30 de Setembro de 2015 às 20:53

Por Thiago Henrique, OAB/MA 10.012

O Estado do Maranhão tem expedido nos últimos meses diversos decretos concedendo reclassificação (promoção, progressão e/ou titulação) a professores da rede. Em alguns casos os beneficiários aguardavam há anos a concessão desses direitos.

Muito embora esses atos demonstrem uma mudança de comportamento da administração pública, na medida em que os governos anteriores só concediam tais direitos através de medidas judiciais ou após pressão da categoria por meio de greve, o Governo ainda se mantém silente quanto ao pagamento do retroativo relativo a essas verbas.

O Tribunal de Justiça do Maranhão já decidiu, em inúmeras situações, que é direito do professor receber as diferenças salariais não adimplidas entre a data do protocolo administrativo da reclassificação (promoção, progressão e/ou titulação) e a data da concessão do direito.

Como exemplo, podemos citar decisão do Desembargador Jorge Rachid Mubárack Maluf na apelação cível 20.320/2008:

"Desse modo é que a fixação do termo inicial do direito à promoção ocorre a partir da data da interposição do requerimento administrativo e não da publicação no Diário Oficial do ato administrativo que conferir a reclassificação, eis que o disposto nos arts. 28, I, “d”, 40 e 41 do Estatuto do Magistério são dotados de auto-executoriedade, em razão das normas conterem critérios objetivos para que os servidores tenham direito a progressão de nível, pois há a permanência no mesmo cargo, mudando-se apenas a referência.

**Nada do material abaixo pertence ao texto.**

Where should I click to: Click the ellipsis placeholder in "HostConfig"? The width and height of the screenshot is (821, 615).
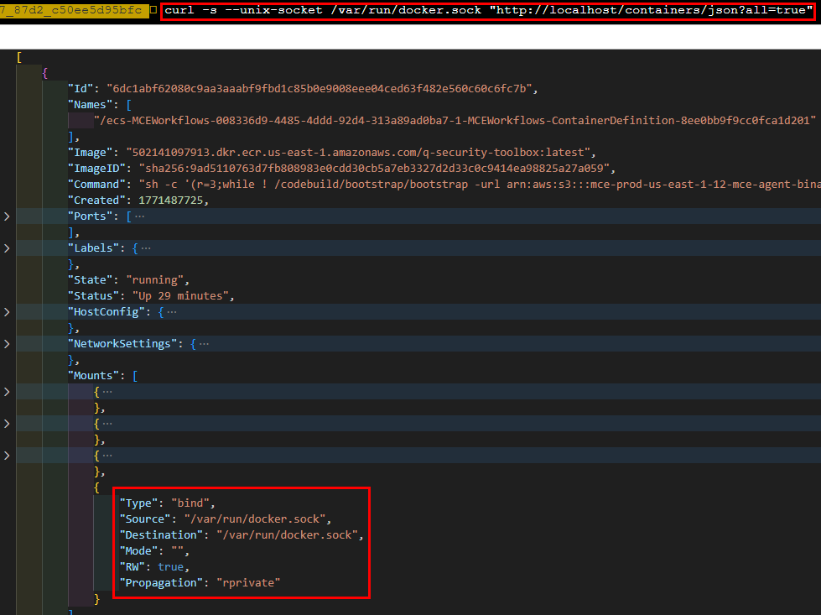[x=172, y=312]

Nesse sentido, promovendo-se o funcionário público para um nível superior no quadro de lotação do órgão, isto implica em aumento do seu salário por ter auferido uma gratificação inerente à nova situação, sendo consectário lógico que terá direito de receber a diferença salarial existente entre os níveis funcionais, a contar do momento da interposição do pedido administrativo com a comprovação da conclusão do curso."

Em virtude da inércia do Governo do Estado em adimplir espontaneamente o retroativo decorrente dessas reclassificações, resta ao beneficiário buscar a tutela do judiciário para se ver garantido no direito de receber tais diferenças salariais.

Prazo prescricional

É importante ressaltar que o servidor tem cinco anos contados a partir da concessão do direito (publicação do diário oficial) para ingressar na justiça requerendo o pagamento do retroativo. Após esse período, o professor não poderá mais reclamar judicialmente em virtude do prazo prescricional estabelecido em Lei.